The card was originally designed by Access Trading International Corp of New York registered by Mr. Milton Stanson, a well-known stockbroker and Mr Luis E. Silva, and investor, then sold to Lloyds Bank, U.K.

In Scotland, the card was issued by Williams & Glyn's parent company, the Royal Bank of Scotland and by Clydesdale Bank, then a subsidiary of Midland Bank.

In Northern Ireland and the Republic of Ireland, it was issued by Ulster Bank, a subsidiary of NatWest and by Northern Bank, at the time a subsidiary of Midland.

The company purchased a 15% share in Eurocard from 1973, and the MasterCard since 1974. Europay International has since merged with MasterCard to create MasterCard International.

The business was run from several offices in Southend-on-Sea in Essex. In 1989, the company purchased the former Ilford Photographic site in Christopher Martin Road, Basildon and moved the headquarters of the business from Priory Park. The main site, at Priory Crescent, was subsequently sold on to the Royal Bank of Scotland, before being demolished to make way for a housing development.

In 1989, the card membership opened up its merchant processing to other providers other than the Joint Credit Card Company, in a reaction to the Competition and Monopolies Commission investigation into the credit card business. At this time the owners of the business started to set up their own processing centres.
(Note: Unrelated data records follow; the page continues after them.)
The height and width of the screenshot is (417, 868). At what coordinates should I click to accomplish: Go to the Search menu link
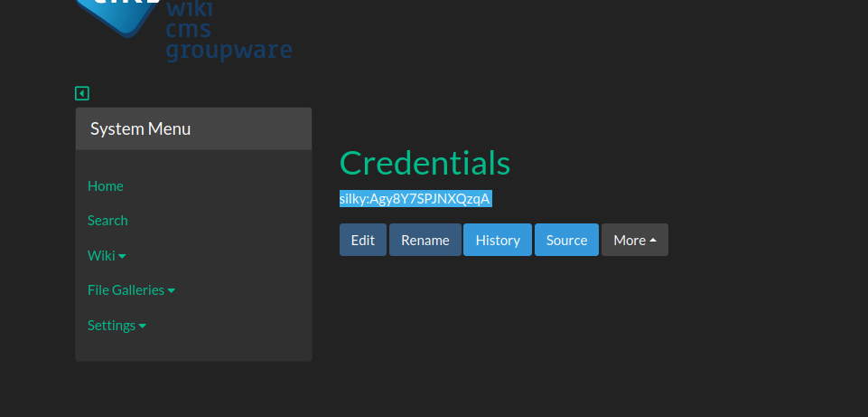pyautogui.click(x=107, y=220)
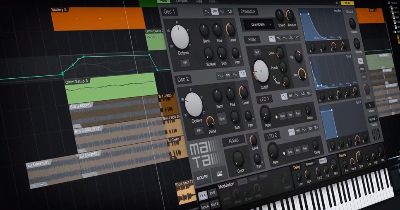This screenshot has width=400, height=210.
Task: Select the square waveform for Osc 2
Action: (243, 75)
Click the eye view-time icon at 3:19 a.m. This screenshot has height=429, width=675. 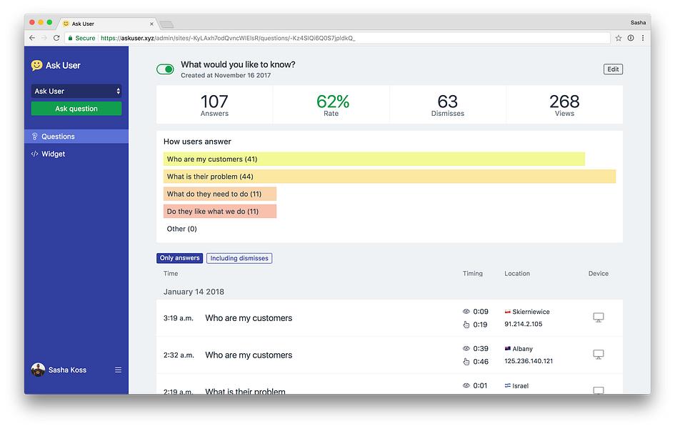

The company name was rebranded from the Joint Credit Card Company to Signet Ltd in 1989, before the business was sold to First Data in 1991. With the banks processing their own customers, the Access brand disappeared and their cards issued under their own branding, generally under the MasterCard payment network.

==Offices==
- Priory Crescent opened 1972
- Essex House, Southchurch Road opened 1978. Transferred to Lloyds Bank in 1989.
- Chartwell House, Victoria Circus, transferred to Midland/HSBC.
- Maitland House, High Street
- Esplanade House, Eastern Esplanade, transferred to Natwest.
- Christopher Martin Road, Basildon

==In popular culture==
From 1978, the main slogan of Access was "Your Flexible Friend", which featured in many television advertisements, accompanied by an animated Access and his friend Money (a pound sign). Later advertisements featured the bumbling "Fat Wallet" and the pompous "Chequebook" (who had a tendency to "run low" at inconvenient times). In the Mr. Bean episode "The Curse of Mr. Bean", the title character says, "My flexible friend" after using his credit card to spread butter on bread.

Another slogan which featured in a television advertisement was "Does you does, or does you don't take Access?" (sung to the tune of "Is You Is or Is You Ain't My Baby"). Yet another slogan was "It takes the waiting out of wanting". Access was shirt sponsor of Southend United Football Club at the beginning of the 1980s.